Additionally, there was a points classification, which awarded a green jersey. In the points classification, cyclists received points for finishing in the top 15 in a mass-start stage. For winning a stage, a rider earned 25 points, with 20 for second, 16 for third, 13 for fourth, 11 for fifth with a point fewer per place down to a single point for 15th place. Points towards the classification could also be accrued at intermediate sprint points during each stage. There was also a mountains classification, the leadership of which was marked by a red jersey. In the mountains classification, points were won by reaching the top of a climb before other cyclists, with more points available for the higher-categorised climbs. The fourth jersey represented the young rider classification, marked by a white jersey.
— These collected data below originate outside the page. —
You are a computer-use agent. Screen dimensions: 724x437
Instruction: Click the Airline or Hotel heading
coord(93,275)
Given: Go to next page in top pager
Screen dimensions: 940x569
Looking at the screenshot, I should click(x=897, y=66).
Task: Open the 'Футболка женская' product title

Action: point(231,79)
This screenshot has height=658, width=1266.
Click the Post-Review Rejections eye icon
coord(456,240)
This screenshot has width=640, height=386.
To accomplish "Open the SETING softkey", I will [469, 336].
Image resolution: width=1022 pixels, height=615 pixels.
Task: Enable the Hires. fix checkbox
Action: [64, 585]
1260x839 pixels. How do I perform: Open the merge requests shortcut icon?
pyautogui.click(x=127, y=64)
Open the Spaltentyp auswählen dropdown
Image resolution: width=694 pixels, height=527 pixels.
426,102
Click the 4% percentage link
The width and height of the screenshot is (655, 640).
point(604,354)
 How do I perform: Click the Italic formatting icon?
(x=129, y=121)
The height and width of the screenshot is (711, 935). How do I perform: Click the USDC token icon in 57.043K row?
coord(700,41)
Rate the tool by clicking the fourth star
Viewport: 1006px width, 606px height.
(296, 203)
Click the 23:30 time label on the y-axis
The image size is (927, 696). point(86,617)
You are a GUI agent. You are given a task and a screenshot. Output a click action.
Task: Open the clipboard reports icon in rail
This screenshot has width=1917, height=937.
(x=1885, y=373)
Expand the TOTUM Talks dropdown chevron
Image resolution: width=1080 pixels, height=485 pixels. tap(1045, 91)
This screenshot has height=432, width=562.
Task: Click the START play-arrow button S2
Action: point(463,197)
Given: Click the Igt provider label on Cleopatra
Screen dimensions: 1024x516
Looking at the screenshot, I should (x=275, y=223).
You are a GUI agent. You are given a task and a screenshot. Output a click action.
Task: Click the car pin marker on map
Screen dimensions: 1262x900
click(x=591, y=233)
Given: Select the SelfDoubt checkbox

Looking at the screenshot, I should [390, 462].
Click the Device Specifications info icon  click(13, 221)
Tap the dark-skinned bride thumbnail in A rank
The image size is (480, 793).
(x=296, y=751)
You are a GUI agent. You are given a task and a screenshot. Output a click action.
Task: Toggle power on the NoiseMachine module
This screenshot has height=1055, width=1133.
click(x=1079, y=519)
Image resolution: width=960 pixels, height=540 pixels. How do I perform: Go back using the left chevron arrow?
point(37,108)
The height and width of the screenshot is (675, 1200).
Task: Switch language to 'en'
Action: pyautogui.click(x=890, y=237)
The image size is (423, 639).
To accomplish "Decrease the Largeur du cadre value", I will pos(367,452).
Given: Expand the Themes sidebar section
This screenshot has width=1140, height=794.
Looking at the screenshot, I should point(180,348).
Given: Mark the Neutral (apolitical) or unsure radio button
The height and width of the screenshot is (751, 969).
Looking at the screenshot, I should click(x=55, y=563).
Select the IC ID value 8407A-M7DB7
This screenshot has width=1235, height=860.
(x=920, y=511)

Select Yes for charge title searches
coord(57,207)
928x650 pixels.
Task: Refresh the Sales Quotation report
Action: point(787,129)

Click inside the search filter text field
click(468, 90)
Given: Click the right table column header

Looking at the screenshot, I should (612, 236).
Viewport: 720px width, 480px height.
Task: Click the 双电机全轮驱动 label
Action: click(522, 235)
This was decided in the same way as the general classification, but only riders born after 1 January 1994 were eligible to be ranked in the classification.

Additional jerseys were also awarded for the best rider in the overall classification from the Provence region (grey jersey), the most combative rider (black jersey) and the rider placed highest cumulatively across the general, points and mountains classification (multi-coloured jersey).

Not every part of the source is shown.